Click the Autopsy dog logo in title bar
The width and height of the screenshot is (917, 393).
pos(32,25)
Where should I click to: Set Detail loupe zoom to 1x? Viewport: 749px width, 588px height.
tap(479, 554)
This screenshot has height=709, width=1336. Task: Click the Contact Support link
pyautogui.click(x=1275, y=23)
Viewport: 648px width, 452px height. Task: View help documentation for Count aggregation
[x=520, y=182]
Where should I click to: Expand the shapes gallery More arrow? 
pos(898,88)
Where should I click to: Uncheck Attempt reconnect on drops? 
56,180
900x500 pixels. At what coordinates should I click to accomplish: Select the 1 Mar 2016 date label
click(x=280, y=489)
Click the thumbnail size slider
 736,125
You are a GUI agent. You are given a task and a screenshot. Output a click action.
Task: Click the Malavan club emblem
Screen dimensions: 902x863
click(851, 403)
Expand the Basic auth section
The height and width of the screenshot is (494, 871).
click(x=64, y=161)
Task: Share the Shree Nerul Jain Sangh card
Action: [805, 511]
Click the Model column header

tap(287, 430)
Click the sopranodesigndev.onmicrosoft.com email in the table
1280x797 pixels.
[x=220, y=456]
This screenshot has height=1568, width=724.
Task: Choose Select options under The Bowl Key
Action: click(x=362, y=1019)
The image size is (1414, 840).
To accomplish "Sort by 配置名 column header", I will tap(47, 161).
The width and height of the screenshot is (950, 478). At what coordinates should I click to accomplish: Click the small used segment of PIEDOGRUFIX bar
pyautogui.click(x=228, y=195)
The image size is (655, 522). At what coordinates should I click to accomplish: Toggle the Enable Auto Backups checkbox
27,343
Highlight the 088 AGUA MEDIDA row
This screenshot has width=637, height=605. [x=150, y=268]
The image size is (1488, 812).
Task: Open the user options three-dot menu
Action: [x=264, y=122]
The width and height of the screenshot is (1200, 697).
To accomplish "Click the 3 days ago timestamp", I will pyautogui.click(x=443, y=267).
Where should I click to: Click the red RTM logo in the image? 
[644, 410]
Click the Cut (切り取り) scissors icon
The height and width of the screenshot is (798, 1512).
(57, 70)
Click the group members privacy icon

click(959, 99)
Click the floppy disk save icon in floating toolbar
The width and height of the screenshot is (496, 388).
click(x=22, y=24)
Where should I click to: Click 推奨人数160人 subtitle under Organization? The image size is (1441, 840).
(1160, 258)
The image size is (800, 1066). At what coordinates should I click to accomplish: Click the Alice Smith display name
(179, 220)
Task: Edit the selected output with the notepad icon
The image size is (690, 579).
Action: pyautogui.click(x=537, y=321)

> _What needs to be done_
The full listing above needs to be transcribed exactly.

> _Result for this task_
Click the Autopsy dog logo in title bar
The width and height of the screenshot is (917, 393).
pos(32,25)
Where should I click to: Set Detail loupe zoom to 1x? Viewport: 749px width, 588px height.
tap(479, 554)
This screenshot has height=709, width=1336. Task: Click the Contact Support link
pyautogui.click(x=1275, y=23)
Viewport: 648px width, 452px height. Task: View help documentation for Count aggregation
[x=520, y=182]
Where should I click to: Expand the shapes gallery More arrow? 
pos(898,88)
Where should I click to: Uncheck Attempt reconnect on drops? 
56,180
900x500 pixels. At what coordinates should I click to accomplish: Select the 1 Mar 2016 date label
click(x=280, y=489)
Click the thumbnail size slider
 736,125
You are a GUI agent. You are given a task and a screenshot. Output a click action.
Task: Click the Malavan club emblem
Screen dimensions: 902x863
click(851, 403)
Expand the Basic auth section
The height and width of the screenshot is (494, 871).
click(x=64, y=161)
Task: Share the Shree Nerul Jain Sangh card
Action: [805, 511]
Click the Model column header

tap(287, 430)
Click the sopranodesigndev.onmicrosoft.com email in the table
1280x797 pixels.
[x=220, y=456]
This screenshot has height=1568, width=724.
Task: Choose Select options under The Bowl Key
Action: click(x=362, y=1019)
The image size is (1414, 840).
To accomplish "Sort by 配置名 column header", I will tap(47, 161).
The width and height of the screenshot is (950, 478). At what coordinates should I click to accomplish: Click the small used segment of PIEDOGRUFIX bar
pyautogui.click(x=228, y=195)
The image size is (655, 522). At what coordinates should I click to accomplish: Toggle the Enable Auto Backups checkbox
27,343
Highlight the 088 AGUA MEDIDA row
This screenshot has width=637, height=605. [x=150, y=268]
The image size is (1488, 812).
Task: Open the user options three-dot menu
Action: [x=264, y=122]
The width and height of the screenshot is (1200, 697).
To accomplish "Click the 3 days ago timestamp", I will pyautogui.click(x=443, y=267).
Where should I click to: Click the red RTM logo in the image? 
[644, 410]
Click the Cut (切り取り) scissors icon
The height and width of the screenshot is (798, 1512).
(57, 70)
Click the group members privacy icon

click(959, 99)
Click the floppy disk save icon in floating toolbar
The width and height of the screenshot is (496, 388).
click(x=22, y=24)
Where should I click to: Click 推奨人数160人 subtitle under Organization? The image size is (1441, 840).
(1160, 258)
The image size is (800, 1066). At what coordinates should I click to accomplish: Click the Alice Smith display name
(179, 220)
Task: Edit the selected output with the notepad icon
The image size is (690, 579).
Action: pyautogui.click(x=537, y=321)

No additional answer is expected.